Appen’s range of AI projects and diverse global contractor network ensure unbiased AI data for fair and equitable AI projects SAN FRANCISCO — April 29, 2021 — Appen Limited (ASX:APX), the leading provider of high-quality training data for organizations that build effective AI systems at scale, is enabling organizations to launch, update and operate unbiased AI models through a range of projects and partnerships. With support from the company’s global crowd of data annotation specialists that’s more than a million strong, Appen has developed diverse training data sets for AI models, particularly natural language processing (NLP) initiatives to ensure end users receive the same experience, no matter their language variety, dialect, ethnolect, accent, race or gender. AI projects based on biased or incomplete data don’t work for everyone. According to a report published by PNAS in March 2020 (Proceedings of the National Academy of Sciences), popular automated speech recognition (ASR) systems that are used for virtual assistants, closed captioning, hands-free computing and much more, exhibit significant racial disparities in performance. The report concludes that more diverse training datasets are needed to reduce these performance differences and ensure speech recognition technology is inclusive. Language interpretation and natural language processing (NLP) systems suffer from the same challenge and require the same solution. “The quality and diversity of training data directly impacts the performance and bias present in AI models”, said Appen CEO Mark Brayan. “As a data partner, we can supply complete training data for many use cases to ensure AI models work for everyone. It’s critical that we engage a diverse group of individuals to produce, label, and validate the data to ensure the model being trained is not only equitable, but also built responsibly.” Range of Appen Language Projects Appen demonstrates its commitment to creating AI for everyone through a variety of projects and partnerships focused on the diversity of languages and dialects.

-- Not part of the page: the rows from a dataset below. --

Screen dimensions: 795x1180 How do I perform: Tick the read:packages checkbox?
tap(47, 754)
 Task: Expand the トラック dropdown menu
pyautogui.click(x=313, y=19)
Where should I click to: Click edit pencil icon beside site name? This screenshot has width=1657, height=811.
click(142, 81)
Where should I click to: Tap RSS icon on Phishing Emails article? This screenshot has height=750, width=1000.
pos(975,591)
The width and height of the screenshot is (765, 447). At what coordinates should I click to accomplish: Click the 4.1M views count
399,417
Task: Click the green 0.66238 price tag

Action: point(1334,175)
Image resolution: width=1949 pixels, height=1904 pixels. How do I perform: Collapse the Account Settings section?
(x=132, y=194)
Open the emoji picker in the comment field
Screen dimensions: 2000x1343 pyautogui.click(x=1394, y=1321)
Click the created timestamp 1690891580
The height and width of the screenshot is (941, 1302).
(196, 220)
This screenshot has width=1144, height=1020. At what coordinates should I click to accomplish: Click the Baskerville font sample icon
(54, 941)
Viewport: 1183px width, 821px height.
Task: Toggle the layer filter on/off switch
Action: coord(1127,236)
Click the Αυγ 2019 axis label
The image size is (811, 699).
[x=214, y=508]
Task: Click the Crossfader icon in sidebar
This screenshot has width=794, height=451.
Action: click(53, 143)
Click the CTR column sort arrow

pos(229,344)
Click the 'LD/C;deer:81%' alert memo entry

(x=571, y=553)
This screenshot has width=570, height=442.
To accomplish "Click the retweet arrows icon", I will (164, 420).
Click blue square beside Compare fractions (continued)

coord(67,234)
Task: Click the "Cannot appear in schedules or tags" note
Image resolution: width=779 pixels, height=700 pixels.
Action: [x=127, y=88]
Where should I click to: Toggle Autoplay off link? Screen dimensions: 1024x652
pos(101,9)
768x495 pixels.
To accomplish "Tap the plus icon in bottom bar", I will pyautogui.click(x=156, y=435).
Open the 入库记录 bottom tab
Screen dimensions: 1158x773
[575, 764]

- Translators without Borders (TWB) partnership – Appen, in partnership with TWB, Amazon, Carnegie Mellon University, Facebook, Google, John Hopkins University, Microsoft, and Translated joined the Translation Initiative for COVID-19 (TICO-19), which supported the development of language technology to make COVID-19 information available in as many languages as possible, including languages in developing countries like Congolese Swahili, Tigrinya, and Nigerian Fulfulde.
- The Inuktitut translation project – In collaboration with the Government of Nunavut, Microsoft added Inuktitut, an Indigenous language in North America spoken in the Canadian Arctic, to Microsoft Translator, using Appen services.
- The Canadian French translation project – Appen coordinated with native language consultants to help Microsoft add “Canadian French” as a language option in Microsoft Translator.
- African American Vernacular English (AAVE) off-the-shelf datasets – Most existing training datasets used in ASR, search engines, voice assistants and sentiment analysis are not representative of AAVE. To make high-quality AAVE data available, Appen is working with AAVE speakers among its crowd of annotators to collect data for an OTS dataset based on conversations about a broad range of topics.